Simple child's demo of machine learning - train a bot to play Top Trumps
###What is this? This was inspired by the game Top Trumps that I used to play as a kid. It's an online version where you play against the computer.
But the computer hasn't been given any instructions on how to play, and has to learn from you.
Initially, it makes random choices, but it learns from playing against you. The more turns it plays, the better it gets at making a prediction of which choice would give it the best chance of winning.
Before long, it should get very good - always making the best possible choice for any card.
###What is the point of this? It was written as a quick and simple demo of machine learning for primary school children.
The aim is to give you a first-hand experience in training a machine learning system, by letting you train it to play a simple game that you're hopefully already familiar with.

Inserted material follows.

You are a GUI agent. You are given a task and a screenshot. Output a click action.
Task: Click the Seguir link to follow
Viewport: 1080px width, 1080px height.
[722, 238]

The aim is to explain that there is another approach to the "programming means giving computers a list of steps to follow" concept introduced in schools. I want to introduce you to the idea that sometimes we get computers to do something by giving it examples of the job we want it to do.
###Does this mean you think kids don't need to be taught how to code? No.

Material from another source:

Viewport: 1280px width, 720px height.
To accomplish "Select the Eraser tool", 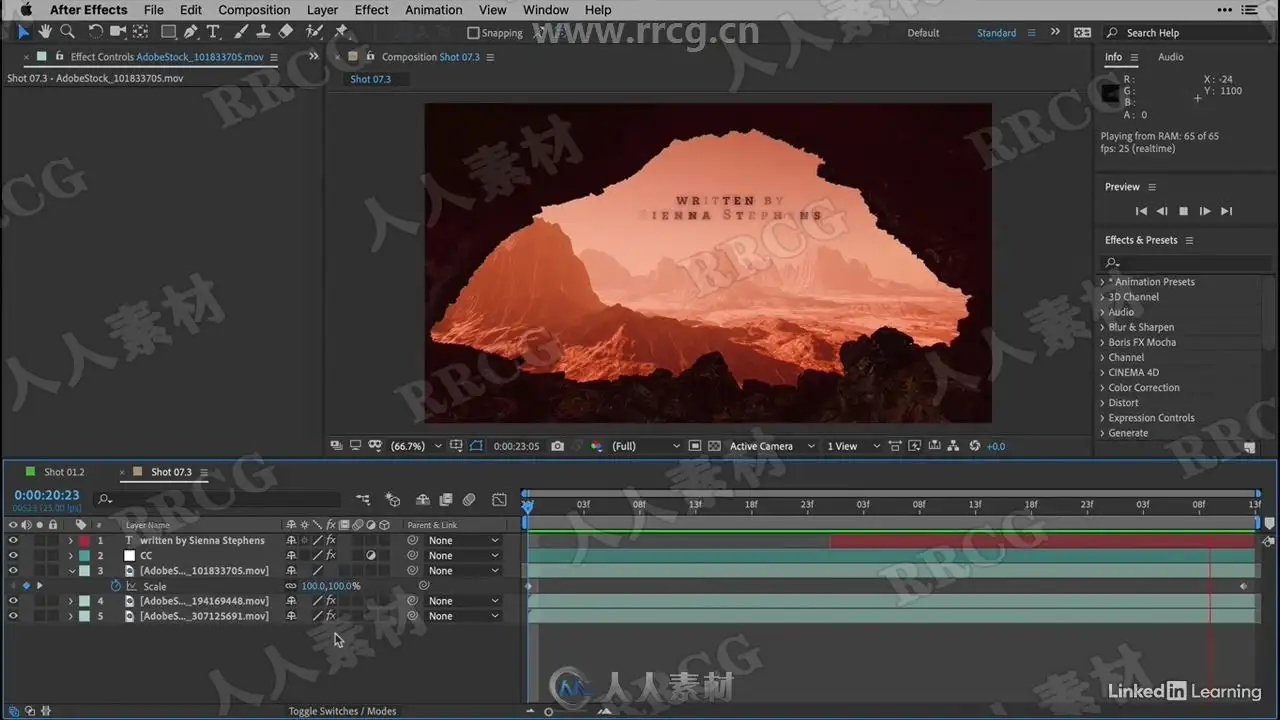I will coord(286,32).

I absolutely think that's important, and have been trying to help with that as a Code Club volunteer for years.
This is about adding to that, for extra awesome.
###Do children need to know about machine learning? I think so.

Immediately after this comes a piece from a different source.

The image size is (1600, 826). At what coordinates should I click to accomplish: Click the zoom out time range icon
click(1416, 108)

It's part of understanding how the world around you works.
I'm not saying I think all 9 year olds should be able to code a neural network from first principles. But when you see recommendations on Netflix for what you might like to watch next, I do think it's good to have a basic understanding of how that works, and how the ratings you give might have played into that.
###Machine learning is a very broad term. How does this actually work? It's using a decision tree classifier (see Wikipedia for a good summary of what that means) trained on the attributes of a card, the choice of attribute made by the player, and the outcome (win/draw/lose).
It felt like a reasonably good fit for this sort of job, plus it's super quick and easy to make.
###Why English kings and queens? I wanted it to be educational and this was the first idea I had.
The data all came from Wikipedia so I think it's accurate. (If it's not, it's most likely that I messed something up when I was doing that).
I've made it very easy to add new themed decks of cards. All the card data and rules for the deck comes from a CSV file. Adding other CSV files with different card data to this folder will make it possible to play the game with different topics.
I'm thinking of adding a food based deck - with each card being a different meal or type of food, and different nutritional values as the attributes.
If you think of any other themes that would be good to do, let me know. Or even better, send me a pull request with a new CSV file to drop in!
There are several others I think would work well, too. And I'm definitely open to suggestions for more.
###Is my training data super private? No, sorry.
I've got no authentication here, so anyone else who knows your bot's name can play against it and add to it's training. If that concerns you, then you could use a random 32-character alphanumeric. But this was really just meant to be an educational toy, so I wouldn't worry about it.
###Is my training data super safe and secure? No. Sorry, again.
I'm not making any guarantees to guard your training data for ever and ever. I don't have plans to trash things, but if you really need to know that your training data will be kept safe then you could run the app yourselves. Instructions for doing that are here.
But, again... this is just supposed to be a toy!